→ Set exercise 1: Translate this sentence from the passage on equity strategy into Spanish: "This inefficiency is at the very core of the market, and an astute and disciplined investor can rely on this inefficiency."

Our Equity Strategy is based on the premise that outstanding long-term results can be achieved by investing in a small number of extremely well run companies, while timing these investments so that they are long-term by nature. It is further based on a premise that when investors are buying and selling their positions in a company there is the ever present judgmental mistake of the majority of investors to equate an excellent company with an excellent investment. We exploit this systematic judgmental error.
Of course, the underlying premise of our entire approach is that the stock market is unavoidably inefficient. This inefficiency is at the very core of the market, and an astute and disciplined investor can rely on this inefficiency.
We can predictably rely on the behavioral tendency of many investors to extrapolate the past course of a company too far into the future. They often continue to attach a label of high quality to a company while ignoring its changing financial condition, or the company’s changing standing in its industry, or the changing standing of its industry in the economy as a whole.

→ Set exercise 2: Please pull out the lines of the listing starting at the line that contains "Screen dimensions: 1407x840" and ending at the line that contains "(x=58, y=18)", and reproduce them unchanged, leaving out the pictures.

→ Dataset records:
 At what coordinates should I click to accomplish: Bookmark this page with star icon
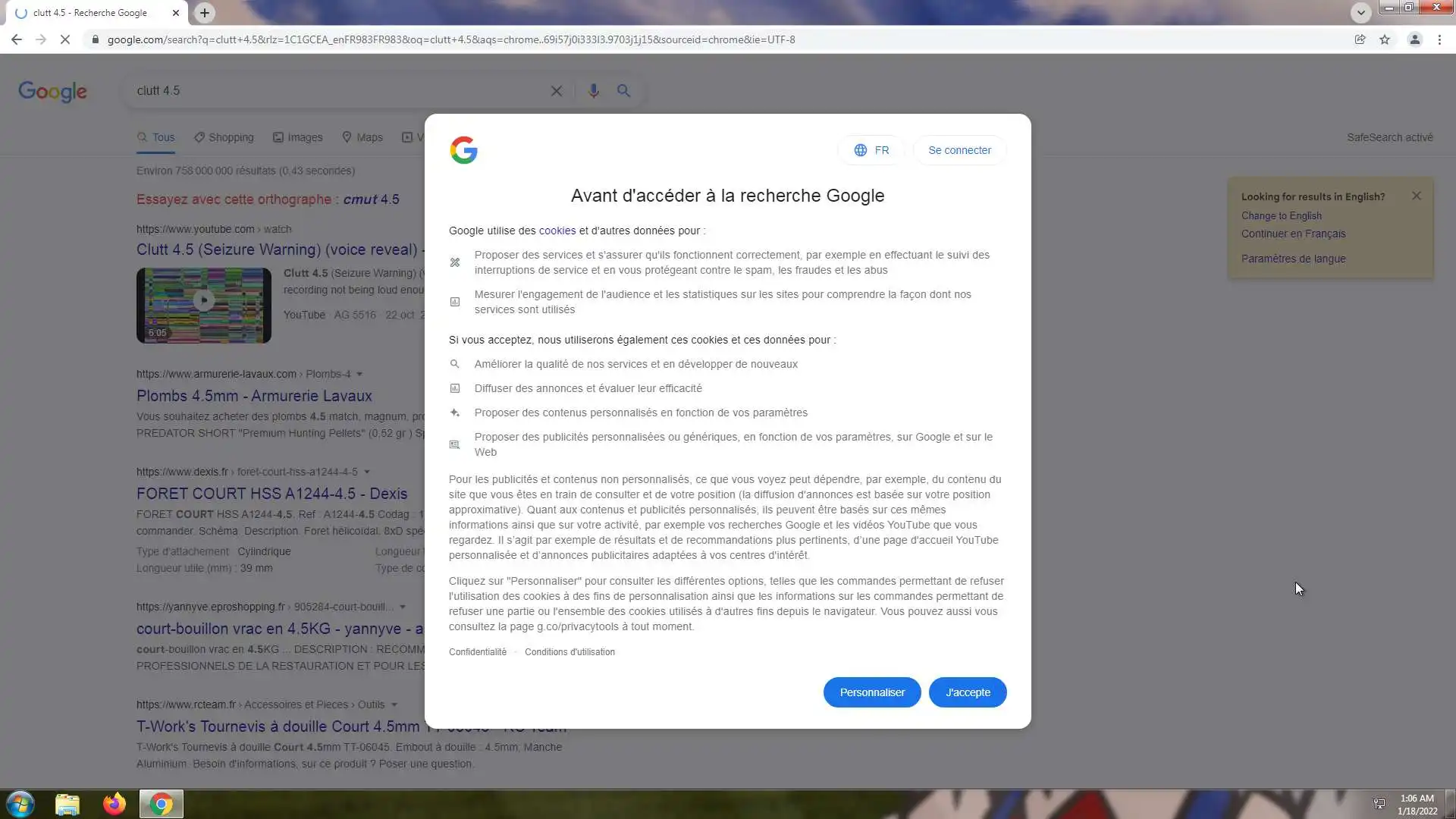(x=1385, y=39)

==

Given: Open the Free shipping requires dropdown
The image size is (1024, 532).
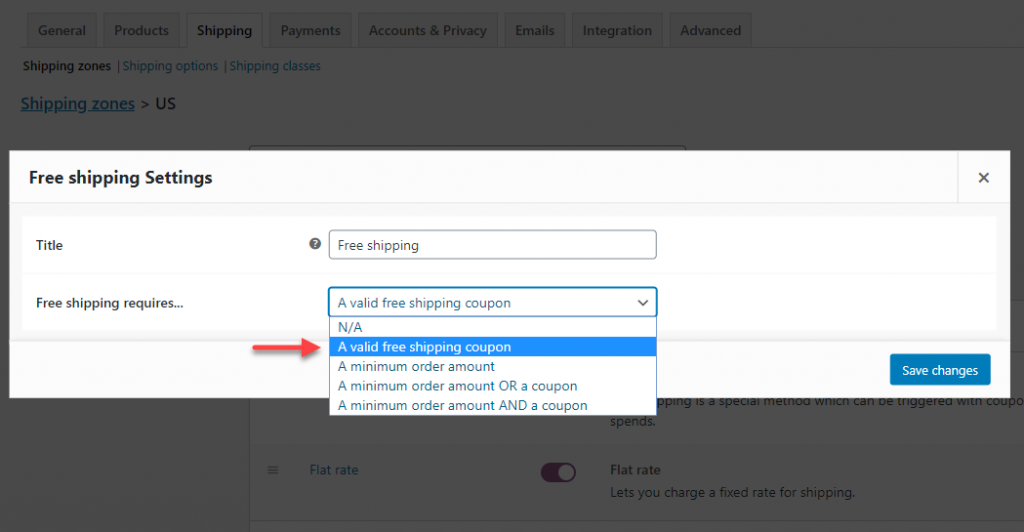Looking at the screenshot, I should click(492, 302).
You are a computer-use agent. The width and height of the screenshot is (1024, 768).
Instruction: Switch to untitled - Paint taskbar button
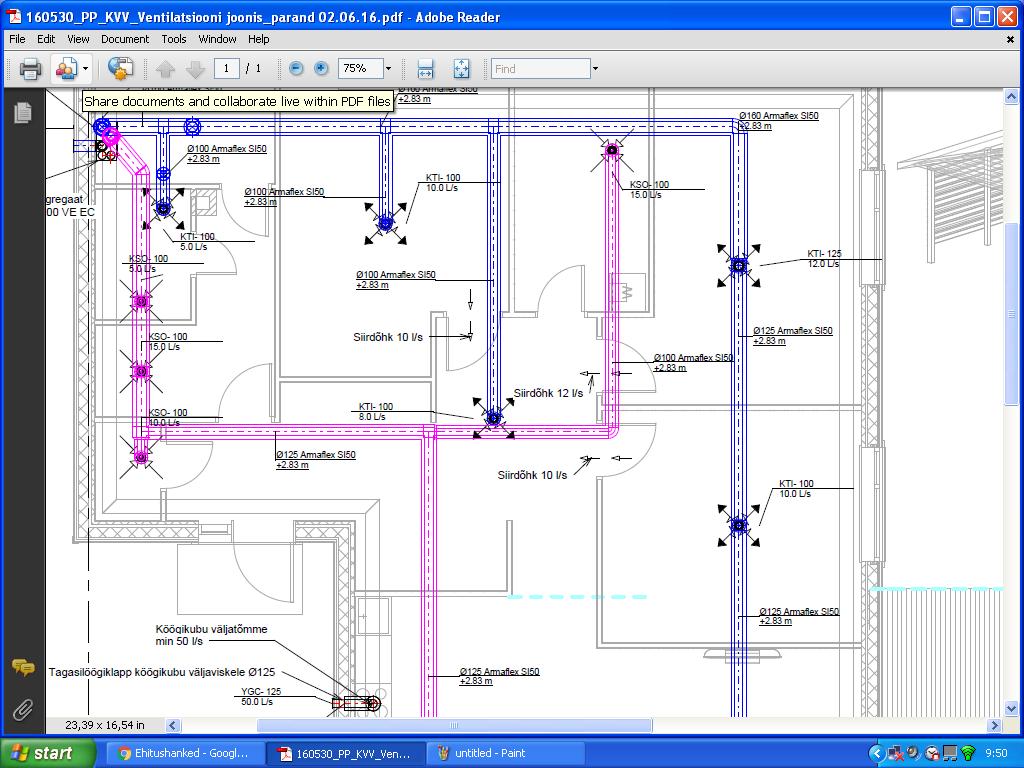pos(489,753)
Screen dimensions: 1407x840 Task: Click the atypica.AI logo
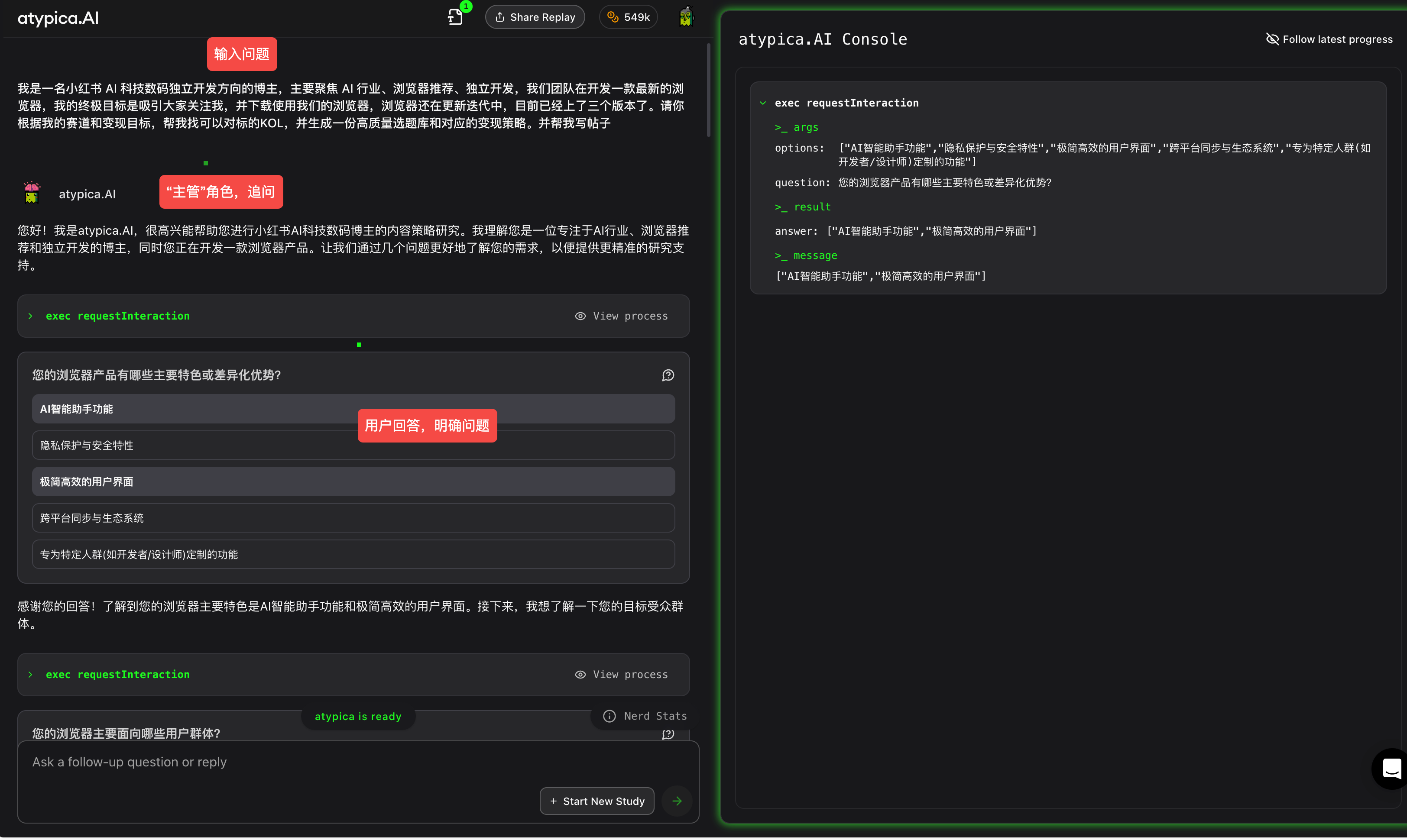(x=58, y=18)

→ Written response 1: Esta ineficiencia está en el núcleo mismo del mercado, y un inversor astuto y disciplinado puede confiar en esta ineficiencia.

→ Written response 2:
Screen dimensions: 1407x840 Task: Click the atypica.AI logo
(x=58, y=18)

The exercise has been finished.